I would like to use the q2-fragment-insertion plugin to create a more robust phylogenetic tree for alpha and beta diversity analysis of my 16S V4 data.
Having read through the information at QIIME 2 Library, I am a bit confused as to what I should use as my reference database. Should I use the reference database that I used to annotate my ASVs that I created using RESCRIPt (based on Silva 138.1) or should I use a specially formatted version of this database for SEPP? If it is the latter, where do I find this file?
Thanks for the very interesting response. I did not know that Greengenes had been updated. I will read through the publication.
If I was to use this database, would you recommend going back and repeating my taxonomic annotation using the new Greengenes database? I previously used RESCRIPt to do the taxonomic annotation would this be redundant now?
For phylogenetic reconstruction, does it allow you to integrate your own ASVs into the Greengene phylogeny. Is that how it works?
Re1: Yes, you will need to repeat all taxonomical classification with GG2. RESCRIPt is not a taxonomical assignment tool in itself, but a tool for sequence database preprocessing. For bacterial reads, there is usually SILVA preprocessed with RESCRIPt, and SILVA is incorporated into GG2.
Re2: GG2 ship a huge phylogenetic tree, which is then referenced for phylogenetic analysis (GG2 is basically a huge tree of all ASV sequenced before).
We are examining right now what is necessary to facilitate users placing their own fragments, but we do not have an ETA yet. That said, the current V4 representation in Greengenes2 at 90, 100, and 150 nucleotides in length is appreciable.
The commands were pretty simple to implement through the qiime plugin. After using greengenes2 for taxonomic annotation, compared to the previous Silva-RESCRIPt workflow, ended up with far fewer ASVs, do you know why this might be and whether this could be a problem? I am working with fish gut microbiomes.
Another issue that I have is that following gg2 annotation, all the annotated ASVs are automatically renamed. While this is fine, it means I lose the representative sequences for each ASV and I was wondering if there was a way of conserving this link between annotated ASV and its representative sequence.
It seems surprising that many ASVs are dropping. Are the per-sample read counts dropping much? I ask because in other scenarios, I've seen the number of ASVs drop a fair amount however the retained sequence data is still like > 99%, suggesting most lost were singletons.
The mapping for non-v4-16s is a known issue. The underlying plugin, q2-vsearch, does not emit the mapping information so that the moment we cannot readily expose that. We've recently opened an issue about it, and the seed of that discussion can be found here (Introducing Greengenes2 2022.10 - #34 by wasade).
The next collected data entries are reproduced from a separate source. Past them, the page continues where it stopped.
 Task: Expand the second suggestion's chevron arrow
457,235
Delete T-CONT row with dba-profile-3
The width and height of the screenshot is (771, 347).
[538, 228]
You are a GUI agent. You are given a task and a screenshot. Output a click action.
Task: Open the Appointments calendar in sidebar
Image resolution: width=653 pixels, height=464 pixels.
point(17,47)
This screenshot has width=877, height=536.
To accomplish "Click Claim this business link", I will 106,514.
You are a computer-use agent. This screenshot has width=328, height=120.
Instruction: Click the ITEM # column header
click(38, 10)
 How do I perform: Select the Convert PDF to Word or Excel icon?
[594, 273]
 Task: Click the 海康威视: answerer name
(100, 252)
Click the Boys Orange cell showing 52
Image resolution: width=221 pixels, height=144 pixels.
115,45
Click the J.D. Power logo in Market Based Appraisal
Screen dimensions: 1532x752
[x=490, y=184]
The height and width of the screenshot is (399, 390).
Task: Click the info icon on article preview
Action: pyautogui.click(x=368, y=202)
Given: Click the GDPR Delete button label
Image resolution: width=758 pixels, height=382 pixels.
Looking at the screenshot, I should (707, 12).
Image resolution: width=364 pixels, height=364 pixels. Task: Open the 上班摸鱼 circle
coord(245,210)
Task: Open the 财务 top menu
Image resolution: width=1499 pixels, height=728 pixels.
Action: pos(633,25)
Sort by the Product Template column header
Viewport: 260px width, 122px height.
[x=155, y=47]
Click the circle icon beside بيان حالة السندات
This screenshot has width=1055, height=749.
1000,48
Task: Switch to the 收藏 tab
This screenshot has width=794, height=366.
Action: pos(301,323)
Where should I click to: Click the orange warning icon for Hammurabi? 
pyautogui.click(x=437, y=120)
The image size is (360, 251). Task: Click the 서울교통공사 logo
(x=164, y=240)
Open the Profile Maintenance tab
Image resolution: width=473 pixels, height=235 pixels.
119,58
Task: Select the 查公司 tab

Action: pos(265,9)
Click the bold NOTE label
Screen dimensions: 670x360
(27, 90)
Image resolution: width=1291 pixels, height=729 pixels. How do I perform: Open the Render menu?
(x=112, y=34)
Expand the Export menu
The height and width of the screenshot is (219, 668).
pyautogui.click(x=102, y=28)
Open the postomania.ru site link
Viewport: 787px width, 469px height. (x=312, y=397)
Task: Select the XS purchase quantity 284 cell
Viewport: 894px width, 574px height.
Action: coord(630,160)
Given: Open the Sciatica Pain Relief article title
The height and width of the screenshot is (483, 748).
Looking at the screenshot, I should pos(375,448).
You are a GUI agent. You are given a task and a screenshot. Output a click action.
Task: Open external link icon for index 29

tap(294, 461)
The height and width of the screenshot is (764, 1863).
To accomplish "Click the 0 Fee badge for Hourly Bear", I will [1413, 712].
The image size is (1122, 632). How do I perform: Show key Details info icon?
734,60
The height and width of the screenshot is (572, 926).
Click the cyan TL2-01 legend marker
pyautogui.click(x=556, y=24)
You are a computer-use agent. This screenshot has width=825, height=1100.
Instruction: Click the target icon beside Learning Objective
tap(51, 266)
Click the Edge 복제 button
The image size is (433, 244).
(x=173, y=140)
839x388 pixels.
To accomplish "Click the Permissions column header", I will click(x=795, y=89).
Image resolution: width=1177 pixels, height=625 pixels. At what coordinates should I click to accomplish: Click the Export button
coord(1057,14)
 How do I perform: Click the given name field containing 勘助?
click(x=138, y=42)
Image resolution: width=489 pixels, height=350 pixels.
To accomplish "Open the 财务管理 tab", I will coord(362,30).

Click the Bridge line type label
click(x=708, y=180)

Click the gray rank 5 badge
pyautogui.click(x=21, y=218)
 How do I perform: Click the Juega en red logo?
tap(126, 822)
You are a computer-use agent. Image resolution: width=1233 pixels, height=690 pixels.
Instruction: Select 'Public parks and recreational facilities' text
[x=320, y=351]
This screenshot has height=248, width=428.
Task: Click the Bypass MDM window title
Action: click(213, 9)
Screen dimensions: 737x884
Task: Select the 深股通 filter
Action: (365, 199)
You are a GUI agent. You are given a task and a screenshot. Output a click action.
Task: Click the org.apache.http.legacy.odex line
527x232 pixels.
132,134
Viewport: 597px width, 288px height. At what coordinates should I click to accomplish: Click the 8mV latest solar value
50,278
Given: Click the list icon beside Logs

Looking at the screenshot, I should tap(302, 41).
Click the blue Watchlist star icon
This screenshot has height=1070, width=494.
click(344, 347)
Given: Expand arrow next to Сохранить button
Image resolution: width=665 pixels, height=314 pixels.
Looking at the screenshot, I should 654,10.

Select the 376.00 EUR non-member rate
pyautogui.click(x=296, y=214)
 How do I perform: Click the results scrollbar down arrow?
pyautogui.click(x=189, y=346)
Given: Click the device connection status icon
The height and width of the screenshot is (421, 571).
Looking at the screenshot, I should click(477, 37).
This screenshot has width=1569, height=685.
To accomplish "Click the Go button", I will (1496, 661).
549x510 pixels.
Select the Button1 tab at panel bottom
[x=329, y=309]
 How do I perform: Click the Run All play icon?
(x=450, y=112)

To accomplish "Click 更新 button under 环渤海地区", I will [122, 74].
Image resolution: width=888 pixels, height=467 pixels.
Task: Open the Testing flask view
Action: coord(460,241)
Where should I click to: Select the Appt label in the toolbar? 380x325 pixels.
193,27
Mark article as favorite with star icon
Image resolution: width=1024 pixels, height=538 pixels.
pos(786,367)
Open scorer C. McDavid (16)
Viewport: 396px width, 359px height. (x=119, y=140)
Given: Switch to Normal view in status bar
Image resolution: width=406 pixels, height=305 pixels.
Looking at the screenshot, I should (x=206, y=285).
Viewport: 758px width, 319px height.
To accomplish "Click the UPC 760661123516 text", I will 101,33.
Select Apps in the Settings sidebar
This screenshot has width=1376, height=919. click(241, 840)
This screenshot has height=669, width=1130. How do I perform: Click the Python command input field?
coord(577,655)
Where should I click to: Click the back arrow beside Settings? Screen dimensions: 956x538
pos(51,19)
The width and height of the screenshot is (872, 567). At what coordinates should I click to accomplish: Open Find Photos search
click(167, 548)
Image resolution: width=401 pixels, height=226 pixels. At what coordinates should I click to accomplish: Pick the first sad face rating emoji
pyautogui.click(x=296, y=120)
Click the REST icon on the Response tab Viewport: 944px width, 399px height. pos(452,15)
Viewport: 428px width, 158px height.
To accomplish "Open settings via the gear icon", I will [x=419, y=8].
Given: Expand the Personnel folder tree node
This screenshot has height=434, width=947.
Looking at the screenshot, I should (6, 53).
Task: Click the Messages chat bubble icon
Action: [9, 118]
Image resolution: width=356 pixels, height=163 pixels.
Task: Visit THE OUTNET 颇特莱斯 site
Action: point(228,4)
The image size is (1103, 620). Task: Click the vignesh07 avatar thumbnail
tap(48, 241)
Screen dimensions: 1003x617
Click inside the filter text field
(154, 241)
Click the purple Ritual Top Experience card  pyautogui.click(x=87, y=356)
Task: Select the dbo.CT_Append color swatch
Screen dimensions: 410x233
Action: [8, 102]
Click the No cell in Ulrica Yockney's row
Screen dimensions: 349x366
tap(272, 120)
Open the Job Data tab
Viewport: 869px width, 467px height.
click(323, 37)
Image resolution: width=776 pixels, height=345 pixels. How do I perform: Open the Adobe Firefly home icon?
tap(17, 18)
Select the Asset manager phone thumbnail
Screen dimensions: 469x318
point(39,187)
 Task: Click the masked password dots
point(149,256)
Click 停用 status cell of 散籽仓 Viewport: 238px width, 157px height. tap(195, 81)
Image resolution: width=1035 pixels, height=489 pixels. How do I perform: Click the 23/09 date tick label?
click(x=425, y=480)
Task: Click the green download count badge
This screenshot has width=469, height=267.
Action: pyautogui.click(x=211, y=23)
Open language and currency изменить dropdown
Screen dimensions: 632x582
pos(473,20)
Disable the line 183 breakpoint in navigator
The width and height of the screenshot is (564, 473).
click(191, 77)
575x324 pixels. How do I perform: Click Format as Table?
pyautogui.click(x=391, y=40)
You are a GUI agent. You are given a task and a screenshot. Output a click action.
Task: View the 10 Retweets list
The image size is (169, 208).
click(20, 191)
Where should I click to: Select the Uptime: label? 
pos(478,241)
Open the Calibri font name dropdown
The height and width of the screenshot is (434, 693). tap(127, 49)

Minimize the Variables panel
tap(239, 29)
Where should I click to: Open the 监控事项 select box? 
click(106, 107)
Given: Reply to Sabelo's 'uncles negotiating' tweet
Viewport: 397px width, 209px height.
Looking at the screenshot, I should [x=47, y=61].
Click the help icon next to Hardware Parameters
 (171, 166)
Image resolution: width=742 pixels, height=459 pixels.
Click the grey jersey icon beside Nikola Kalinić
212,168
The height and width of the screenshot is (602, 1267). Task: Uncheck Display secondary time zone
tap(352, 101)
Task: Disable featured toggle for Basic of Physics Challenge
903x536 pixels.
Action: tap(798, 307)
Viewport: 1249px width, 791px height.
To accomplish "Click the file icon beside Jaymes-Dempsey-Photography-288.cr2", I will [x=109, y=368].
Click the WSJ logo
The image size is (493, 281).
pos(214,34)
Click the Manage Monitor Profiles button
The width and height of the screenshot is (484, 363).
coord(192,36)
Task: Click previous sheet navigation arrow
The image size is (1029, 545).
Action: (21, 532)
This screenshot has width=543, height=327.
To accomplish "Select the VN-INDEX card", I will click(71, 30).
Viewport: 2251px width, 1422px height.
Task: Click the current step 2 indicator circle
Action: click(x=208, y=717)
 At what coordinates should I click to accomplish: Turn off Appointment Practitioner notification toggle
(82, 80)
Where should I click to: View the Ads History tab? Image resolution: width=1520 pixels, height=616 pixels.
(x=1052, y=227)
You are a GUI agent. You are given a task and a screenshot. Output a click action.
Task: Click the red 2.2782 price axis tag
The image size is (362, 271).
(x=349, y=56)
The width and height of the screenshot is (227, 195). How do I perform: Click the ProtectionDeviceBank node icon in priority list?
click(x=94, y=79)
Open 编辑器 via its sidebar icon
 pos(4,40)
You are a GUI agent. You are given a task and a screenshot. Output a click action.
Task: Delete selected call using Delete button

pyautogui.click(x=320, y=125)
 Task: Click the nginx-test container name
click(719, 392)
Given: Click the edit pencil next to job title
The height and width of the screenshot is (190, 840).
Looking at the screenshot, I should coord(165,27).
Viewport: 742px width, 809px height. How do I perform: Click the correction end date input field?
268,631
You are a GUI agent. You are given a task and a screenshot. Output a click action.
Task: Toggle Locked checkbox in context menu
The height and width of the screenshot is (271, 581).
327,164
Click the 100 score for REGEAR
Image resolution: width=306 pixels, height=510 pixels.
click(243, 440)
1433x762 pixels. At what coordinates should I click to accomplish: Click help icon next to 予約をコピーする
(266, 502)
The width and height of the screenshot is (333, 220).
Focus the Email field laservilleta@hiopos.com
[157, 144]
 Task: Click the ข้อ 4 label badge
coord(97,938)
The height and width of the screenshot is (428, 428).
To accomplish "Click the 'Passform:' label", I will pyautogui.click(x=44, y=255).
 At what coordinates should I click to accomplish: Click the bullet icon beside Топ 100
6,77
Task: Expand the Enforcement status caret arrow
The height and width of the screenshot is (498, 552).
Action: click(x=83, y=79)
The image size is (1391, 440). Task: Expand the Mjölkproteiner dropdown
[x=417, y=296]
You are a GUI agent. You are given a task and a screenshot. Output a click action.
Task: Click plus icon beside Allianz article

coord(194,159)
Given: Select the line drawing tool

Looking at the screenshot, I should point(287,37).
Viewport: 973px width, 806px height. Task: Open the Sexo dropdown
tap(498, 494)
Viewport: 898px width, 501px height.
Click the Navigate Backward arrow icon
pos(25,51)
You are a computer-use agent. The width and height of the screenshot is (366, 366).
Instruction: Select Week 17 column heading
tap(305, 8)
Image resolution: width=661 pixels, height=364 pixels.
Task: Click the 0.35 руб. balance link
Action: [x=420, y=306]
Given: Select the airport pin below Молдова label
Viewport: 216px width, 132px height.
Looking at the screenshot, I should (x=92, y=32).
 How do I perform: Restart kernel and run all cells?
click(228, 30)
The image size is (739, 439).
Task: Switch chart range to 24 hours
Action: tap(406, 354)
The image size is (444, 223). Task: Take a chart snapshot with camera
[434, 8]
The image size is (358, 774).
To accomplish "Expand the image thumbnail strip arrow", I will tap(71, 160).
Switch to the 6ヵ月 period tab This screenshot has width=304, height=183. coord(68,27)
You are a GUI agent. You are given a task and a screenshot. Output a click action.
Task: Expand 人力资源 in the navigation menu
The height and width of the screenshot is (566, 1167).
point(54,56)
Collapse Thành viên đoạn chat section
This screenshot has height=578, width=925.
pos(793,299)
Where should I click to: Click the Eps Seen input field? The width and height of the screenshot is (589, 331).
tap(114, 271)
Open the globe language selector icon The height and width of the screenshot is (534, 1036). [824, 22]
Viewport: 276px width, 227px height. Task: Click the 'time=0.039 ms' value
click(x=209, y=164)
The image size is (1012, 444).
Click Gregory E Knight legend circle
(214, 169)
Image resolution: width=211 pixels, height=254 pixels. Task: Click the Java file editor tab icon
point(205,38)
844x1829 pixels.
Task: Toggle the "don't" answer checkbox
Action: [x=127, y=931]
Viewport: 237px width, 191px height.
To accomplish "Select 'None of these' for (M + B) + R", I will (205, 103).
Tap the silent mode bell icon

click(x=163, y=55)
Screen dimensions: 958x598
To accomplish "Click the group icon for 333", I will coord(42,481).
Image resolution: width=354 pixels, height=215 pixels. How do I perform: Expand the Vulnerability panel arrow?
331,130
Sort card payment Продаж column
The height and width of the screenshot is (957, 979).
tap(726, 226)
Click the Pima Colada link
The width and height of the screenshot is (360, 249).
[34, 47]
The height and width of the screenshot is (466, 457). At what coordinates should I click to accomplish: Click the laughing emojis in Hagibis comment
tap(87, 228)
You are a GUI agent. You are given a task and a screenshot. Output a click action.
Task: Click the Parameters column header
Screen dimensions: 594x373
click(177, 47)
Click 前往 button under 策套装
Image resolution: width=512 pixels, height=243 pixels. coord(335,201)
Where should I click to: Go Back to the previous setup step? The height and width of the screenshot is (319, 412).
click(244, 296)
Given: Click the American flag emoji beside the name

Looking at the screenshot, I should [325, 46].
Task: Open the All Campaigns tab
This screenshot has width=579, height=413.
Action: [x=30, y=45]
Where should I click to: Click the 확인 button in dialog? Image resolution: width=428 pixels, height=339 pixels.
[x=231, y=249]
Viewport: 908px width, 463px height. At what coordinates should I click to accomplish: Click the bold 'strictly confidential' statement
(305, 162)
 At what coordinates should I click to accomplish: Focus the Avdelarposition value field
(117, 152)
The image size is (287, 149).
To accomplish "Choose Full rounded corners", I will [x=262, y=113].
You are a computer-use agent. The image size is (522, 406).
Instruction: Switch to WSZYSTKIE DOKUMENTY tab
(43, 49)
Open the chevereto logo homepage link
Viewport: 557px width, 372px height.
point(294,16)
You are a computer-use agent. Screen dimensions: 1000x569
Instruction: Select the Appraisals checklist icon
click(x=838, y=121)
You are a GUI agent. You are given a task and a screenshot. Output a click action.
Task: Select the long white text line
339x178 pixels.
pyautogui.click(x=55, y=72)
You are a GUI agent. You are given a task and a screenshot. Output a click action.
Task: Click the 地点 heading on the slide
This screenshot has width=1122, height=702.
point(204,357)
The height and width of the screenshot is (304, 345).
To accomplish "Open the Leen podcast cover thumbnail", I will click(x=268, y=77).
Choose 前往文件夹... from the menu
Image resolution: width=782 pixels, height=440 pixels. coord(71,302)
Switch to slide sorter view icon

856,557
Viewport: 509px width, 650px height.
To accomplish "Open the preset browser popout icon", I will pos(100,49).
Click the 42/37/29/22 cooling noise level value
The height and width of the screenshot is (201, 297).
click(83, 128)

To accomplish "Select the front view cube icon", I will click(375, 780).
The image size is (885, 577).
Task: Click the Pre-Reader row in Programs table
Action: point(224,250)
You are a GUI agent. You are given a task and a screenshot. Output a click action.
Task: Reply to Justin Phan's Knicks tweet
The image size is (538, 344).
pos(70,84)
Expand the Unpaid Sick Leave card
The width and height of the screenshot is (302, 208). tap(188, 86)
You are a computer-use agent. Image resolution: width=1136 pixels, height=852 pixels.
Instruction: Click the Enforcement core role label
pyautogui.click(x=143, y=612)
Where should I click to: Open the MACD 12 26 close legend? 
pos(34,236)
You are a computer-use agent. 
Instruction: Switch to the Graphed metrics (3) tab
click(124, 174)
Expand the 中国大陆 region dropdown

I need to check the per-sample read checks but I have some (hopefully) quick questions about how the Greengenes2 annotation works. As I understand it, the annotation works on a 99% sequence similarity. So, my query 16S V4 sequences will be assigned to a certain taxa if they are within 99% nucleotide sequence similarity to that taxa in the database, is that correct? So are sequences that fall outside this 99% similarity then excluded from the annotated data set? Does this mean that the annotated sequences are strictly OTUs rather than ASVs and thus several ASVs from the unannotated sequence list could be combined under a single OTU in the resulting annotated dataset?
I noticed that the Firmicutes are now spit into two phyla Firmicutes "A" and Firmicutes "D". Is this widely accpeted as taxonomic nomenclatures? I have not seen this naming convention elsewhere.
The the primary splits (e.g., _A) are derived from GTDB, see their note. The secondary splits (e.g., _1234) are based on the de novo Greengenes2 phylogeny. Greengenes2 expresses a phylogenetically supported taxonomy.
Sorry to bother you again but do you have an answer to my previous question as to whether the annotated sequences are strictly OTUs rather than ASVs and thus whether several ASVs from the unannotated sequence list could be combined under a single OTU in the resulting annotated dataset?